En el siglo XVIII a este hospital perteneció el sabio español José Celestino Mutis, «quien había llegado como médico personal del virrey don Pedro Messía de la Zerda y quien luego de dirigir la admirable empresa de la Expedición Botánica de la América Meridional durante veinte años, ejercía su profesión de médico en la ciudad», dice el discurso ante la Academia del doctor José Félix Patiño. Manuel Elkin Patarroyo, inmunólogo formado en el hospital, hizo en el San Juan de Dios reconocidos descubrimientos de utilidad mundial sobre marcadores genéticos y propuso la primera vacuna sintética contra la malaria, que todavía no se ha logrado. Médicos del Materno Infantil, adjunto al San Juan de Dios, desarrollaron el universalmente famoso método de incubación conocido como “madres-canguro", que permite criar neonatos prematuros en sociedades atrasadas, desguarnecidas de tecnología.

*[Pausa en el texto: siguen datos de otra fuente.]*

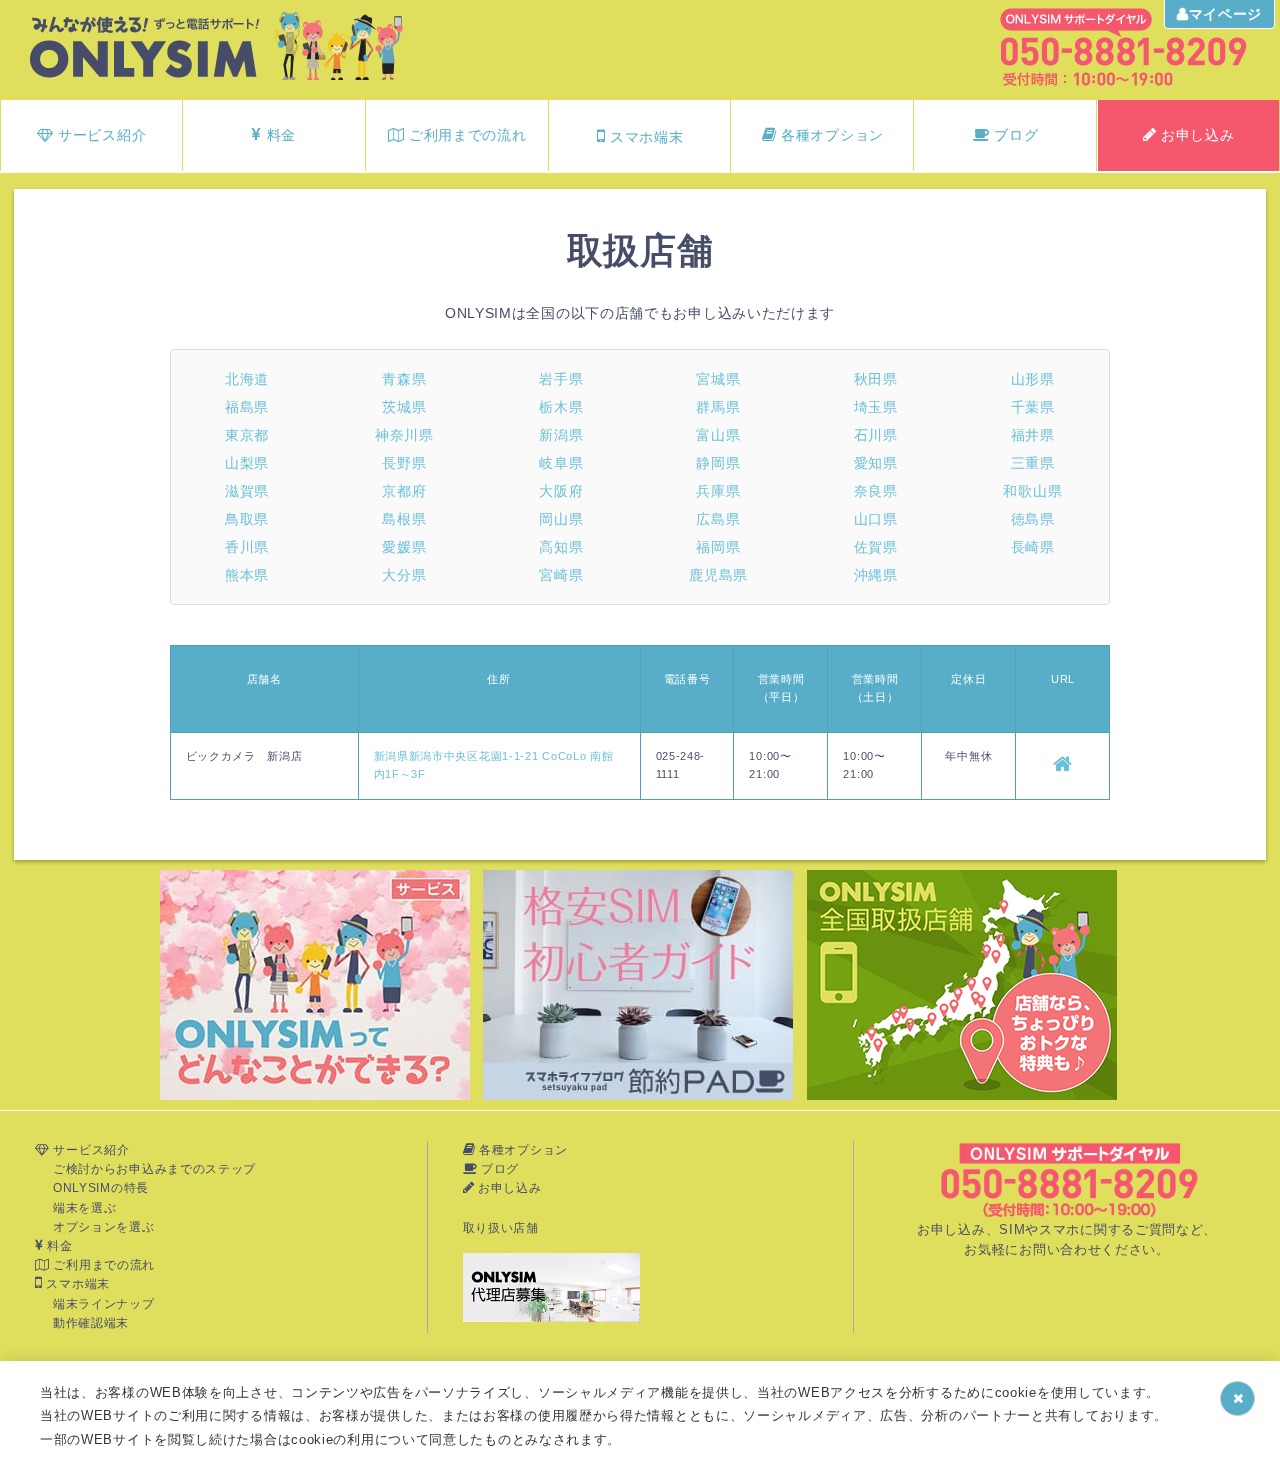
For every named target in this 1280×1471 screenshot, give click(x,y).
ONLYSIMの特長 (101, 1188)
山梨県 (247, 463)
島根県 (404, 519)
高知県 (561, 547)
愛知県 (876, 463)
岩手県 (561, 379)
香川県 (247, 547)
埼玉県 (876, 407)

El San Juan de Dios tiene capacidad para mil doscientas camas, posee diecisiete salas de cirugía en las que se practicaban hasta noventa intervenciones programadas por mes y veinte diarias de urgencia. Brindaba cada mes treinta y cinco mil consultas externas en diecisiete especialidades médicas.

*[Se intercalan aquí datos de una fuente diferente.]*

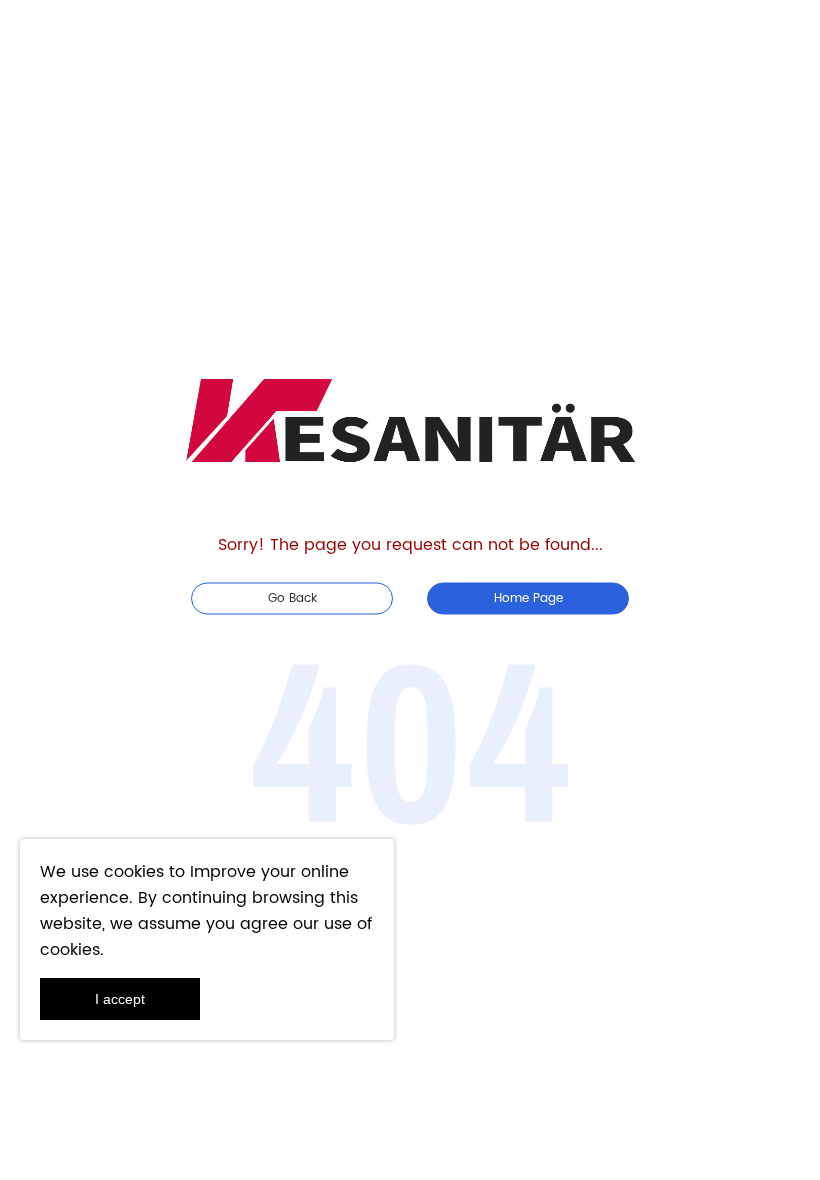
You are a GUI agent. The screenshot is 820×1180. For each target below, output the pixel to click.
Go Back (292, 598)
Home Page (528, 598)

Y tenía abierto al público el servicio de diálisis más grande de Colombia. Desde cuando abrió sus puertas hace 242 años hasta cuando fueron cerradas en 2001, el San Juan de Dios fue un hospital de caridad que todavía echan de menos millones de menesterosos y desdichados. Los estudiantes de medicina de la reputada Universidad Nacional de Colombia hacían en él sus prácticas y la mayor parte de las especializaciones.
Jairo Najar, enfermero de bata blanca intachable, acompañó a este periodista en un recorrido a lo largo de las penumbras del Edificio Central, de nueve pisos. Los ascensores no funcionan porque la empresa de energía quitó el servicio y no tiene capacidad para moverlos el generador de emergencia que funciona sin pausa para otras tareas vitales, con combustible regalado por la empresa nacional de petróleos. Las habitaciones de los médicos residentes, de los profesores y de los estudiantes de especializaciones, están ocupadas por familias de trabajadores cuyos hijos pasan como fantasmas en la oscuridad de los pasillos para ir a corretear en los extensos prados enmarañados que separan los edificios de la ciudadela hospitalaria. Todos los días los trabajadores asisten a atender los afanes de este gran hospital muerto. Llevan estadísticas, mantienen al día los equipos y el aseo. Cuando terminan la jornada algunos salen a buscarse el sustento: venden caramelos en las calles, lavan carros o trabajan a destajo en hospitales vivos.
El conjunto arquitectónico del hospital fue declarado patrimonio cultural: desde la vieja sede central de la Colonia en la que hoy vive libre una cabra blanca infectada para una investigación arruinada por el cierre, hasta el espléndido edificio francés de los años veinte, asiento del disuelto Instituto de Inmunología.
Cuando entra la noche, brillan luces aisladas en el edificio de Cirugía Plástica, en el de Órtesis y Prótesis, en el de Salud Mental, en la Torre Central o en la Torre Docente, de 12 pisos. Ya tarde, se apagan en la medida que se van durmiendo, en oficinas y salones, los empleados y sus familias para madrugar a trabajar en el hospital muerto más grande y venerado del país.